On May 23, 1970 I found myself kneeling on the floor of the Cathedral in front of the Archbishop.  He placed his hands on my head-there were no spoken words-and in this silent gesture dating back to the time of the Apostles, he shared his priesthood with me.  Immediately after, all the priests present filed past and repeated this gesture.  In those   few tear-filled moments I felt secure.  I felt the Lord Jesus had called me by name and I had responded. 

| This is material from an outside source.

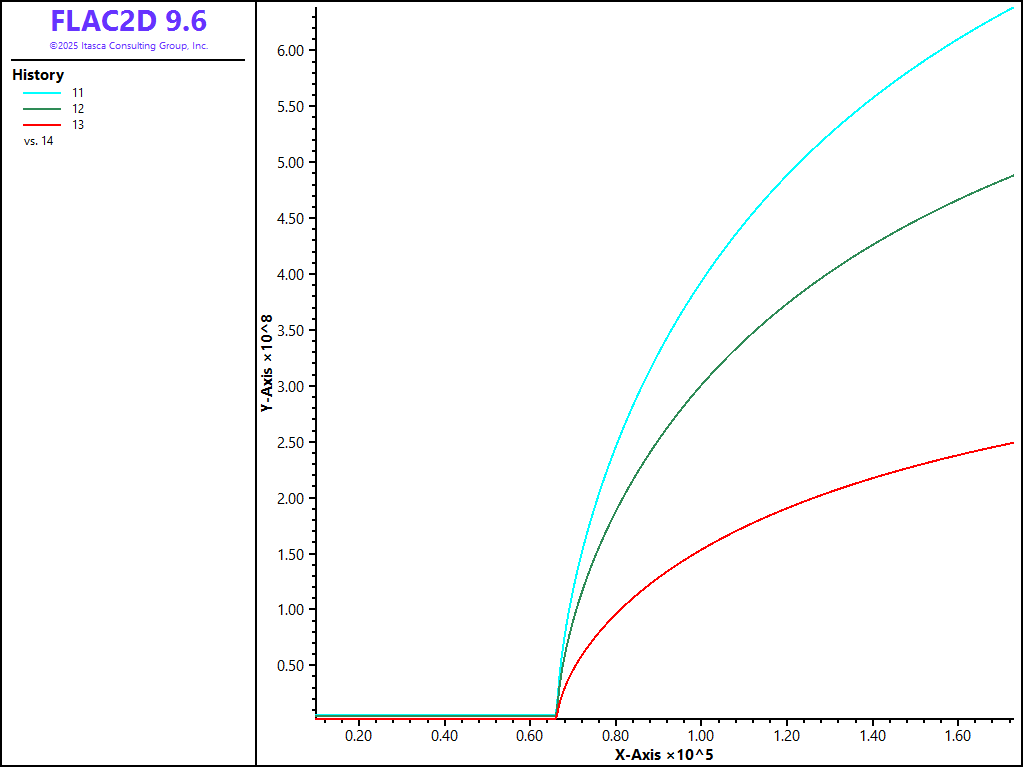This screenshot has width=1024, height=768.
Task: Click the Itasca Consulting Group copyright line
Action: (128, 46)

Of course that certainty did not last forever.  Sure, there were times of confidence and assurance, but there were also times of uncertainty and doubt, especially when something difficult was asked of me.  I was asked to teach theology at the seminary, but it meant a return to graduate school for three years to get an advanced degree.  I was asked to take  an ethnic parish, but it meant going to UWM nights to pick up another language since not all of my parishioners  spoke English.  I was sent to a wonderful ex-urban parish that I enjoyed, but the Archbishop asked me to merge it   with a neighboring parish.  It was the hardest thing I ever had to do.  The parishioners of both places were great and warm-hearted, but they didn’t want anyone (including me) changing their religious life.  I was sent to a suburban  parish with a huge school of over 450 kids.  40% of our two and a half million dollar budget supported the school,   but good and well-meaning school parents wanted even more for their children than we could afford.  There were   occasionally times of a lack of direction, depression, illness and loss, but somehow I kept moving forward.  I kept      recalling those few glorious moments kneeling on the floor of the Cathedral in 1970 and I knew that, no matter what happened, I was where I was supposed to be.

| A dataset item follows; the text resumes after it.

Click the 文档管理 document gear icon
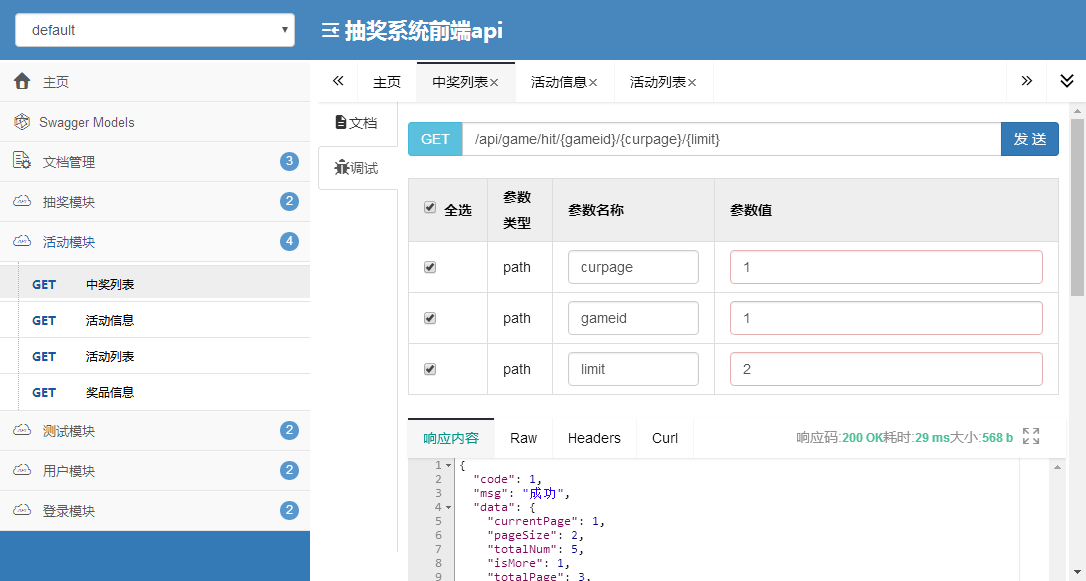This screenshot has height=581, width=1086. click(x=21, y=161)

But my 50th Anniversary is not the only moment of note that I am recalling this year.  On Pentecost Sunday in 2012     I began my service to St. James Parish in Franklin.  So May 31st marks eight years of service here.  I sometimes think   of myself as the new guy, recently arrived, but the last eight years tell me it’s longer than it seems.  When I arrived here I was touched by the warmth of your welcome, by your friendship, and by your constant support of my priesthood.        I don’t know how many more years I have to journey toward the Kingdom, but the warmth and the love you have brought me during these last eight years will continue to carry me forward until I reach my goal.  Sometime in the winter when the pain of the present is past, we can raise a cup of coffee or a donut to wish each other well in our   continued service in Christ.  In the meantime, let our recognition of who we are as a family of faith cause us to move forward in hope.